Avec le collectif SOS Retraites, Peggy d'Hahier a pris part à plusieurs rencontres avec Jean-Paul Delevoye, puis avec Laurent Pietraszewski, nommé secrétaire d'Etat en charge des Retraites le 18 décembre. "Nous avons l'impression de faire face à des murs qui n'entendent pas", décrit-elle, évoquant pourtant des "rencontres régulières au cours des deux dernières années".

Quand on leur expose les raisons pour lesquelles on ne veut pas faire partie de cette réforme, soit on n'obtient pas de réponse, soit elles ne sont pas adaptées. On nous dit : 'Ne vous inquiétez pas, on va vous aider à passer la transition'.

Peggy d'Hahier, infirmière libérale

à franceinfo

Un constat partagé par Romain Acker, expert-comptable prenant part au mouvement du collectif SOS Retraites. Depuis lundi, ce dernier et plusieurs de ses pairs informent leurs clients sur la réforme et, selon eux, ses dangers. "Nous n'avions rien fait contre la réforme des retraites jusqu'à présent, explique-t-il. Nous avons voulu croire que le projet pouvait être discuté, et nous avons compris en novembre qu'il n'y avait rien à discuter."
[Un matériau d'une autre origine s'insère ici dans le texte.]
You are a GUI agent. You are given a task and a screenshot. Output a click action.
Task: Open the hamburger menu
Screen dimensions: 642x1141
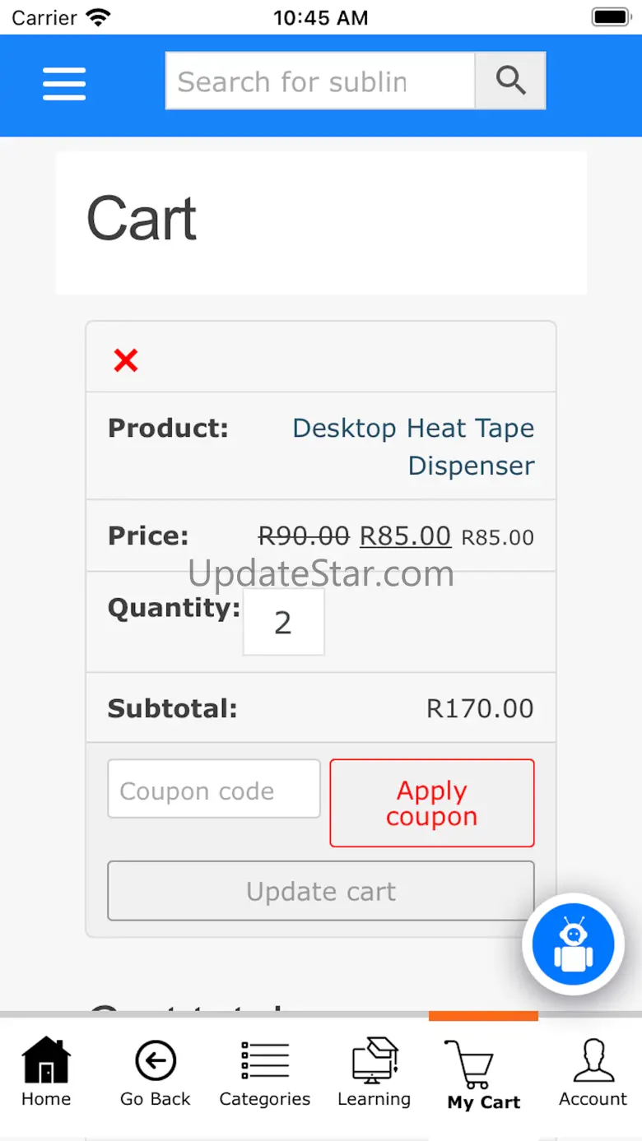pos(64,84)
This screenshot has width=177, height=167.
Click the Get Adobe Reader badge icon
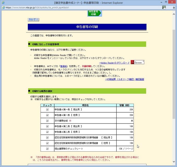[137, 62]
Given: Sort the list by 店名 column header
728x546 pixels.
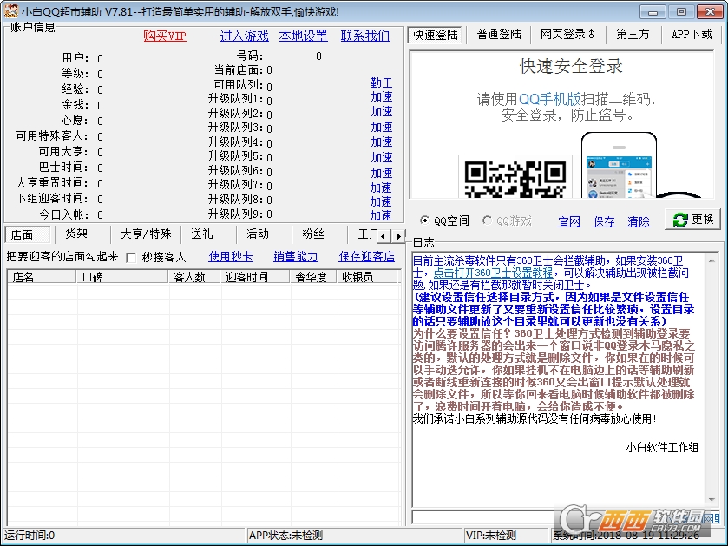Looking at the screenshot, I should point(42,277).
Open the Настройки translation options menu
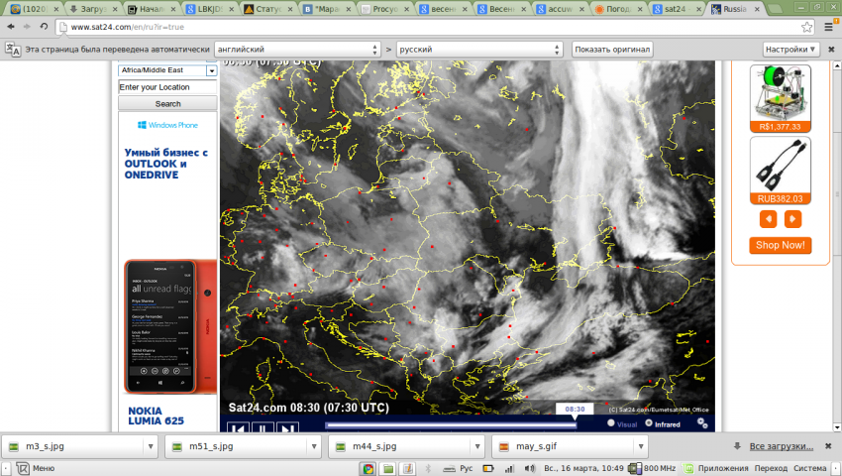The image size is (842, 476). 790,49
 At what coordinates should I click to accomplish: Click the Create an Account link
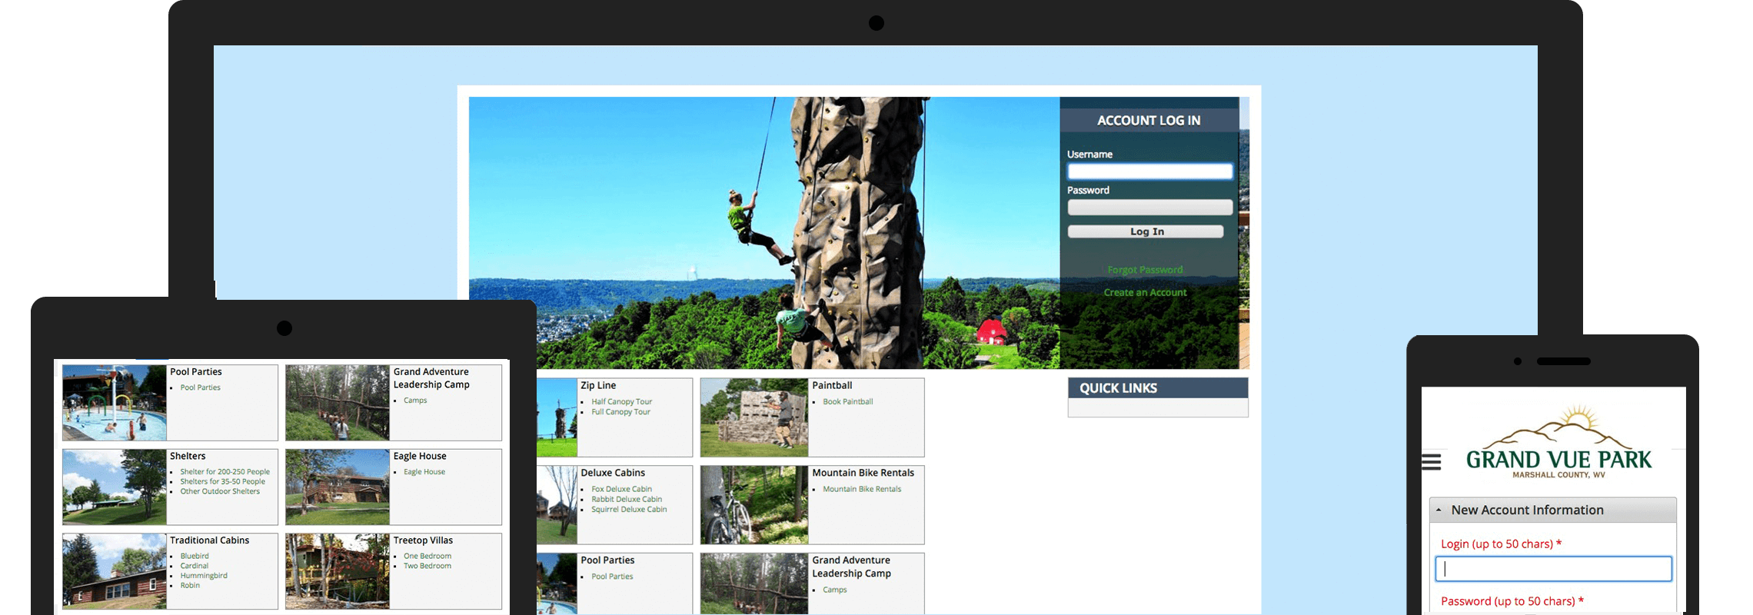[1145, 293]
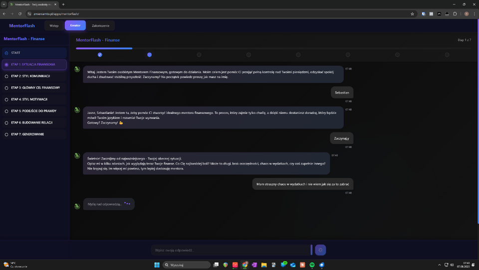
Task: Click the MentorFlash logo link
Action: coord(22,26)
Secrétaire national du syndicat Ifec, l'Institut français des experts-comptables, Romain Acker raconte avoir expliqué à Bruno Le Maire et Jean-Paul Delevoye "ce qui ne nous plaisait pas dans le projet" au mois d'octobre. "Ils nous ont dit : 'On en reparle le mois prochain'et le mois suivant, ils nous ont présenté des chiffres pour nous expliquer comment cela allait se passer. (...) Cela a été un élément déclencheur" de cette mobilisation, souligne-t-il. 

On leur a demandé comment allaient être traités les sujets sur lesquels on leur avait demandé d'intervenir. Ils nous ont répondu : 'Ça ne sera pas avec nous'.

Romain Acker, expert-comptable

à franceinfo

Pour plusieurs grévistes, l'échec de ces négociations avec le gouvernement a entraîné non seulement un durcissement de leurs actions, mais également de leurs revendications. "Cela marque une nouvelle étape, relève François Randazzo. Jusqu'à présent, nous étions dans une position de dialogue avec le gouvernement. On appelait au maintien des régimes autonomes, mais il n'y avait pas d'autorisation de principe à la réforme. Comme il n'y a aucune avancée, nous appelons à un retrait pur et simple de ce projet." C'est ainsi que plusieurs d'entre eux rejoindront les rangs de l'intersyndicale, samedi à Paris. "L'Etat veut passer en force avec cette réforme, renchérit Ronan Gouerou. Peut-être que pour garantir notre niveau de pension et la défense de notre caisse de retraite, la solution est de faire échouer la réforme dans son intégralité."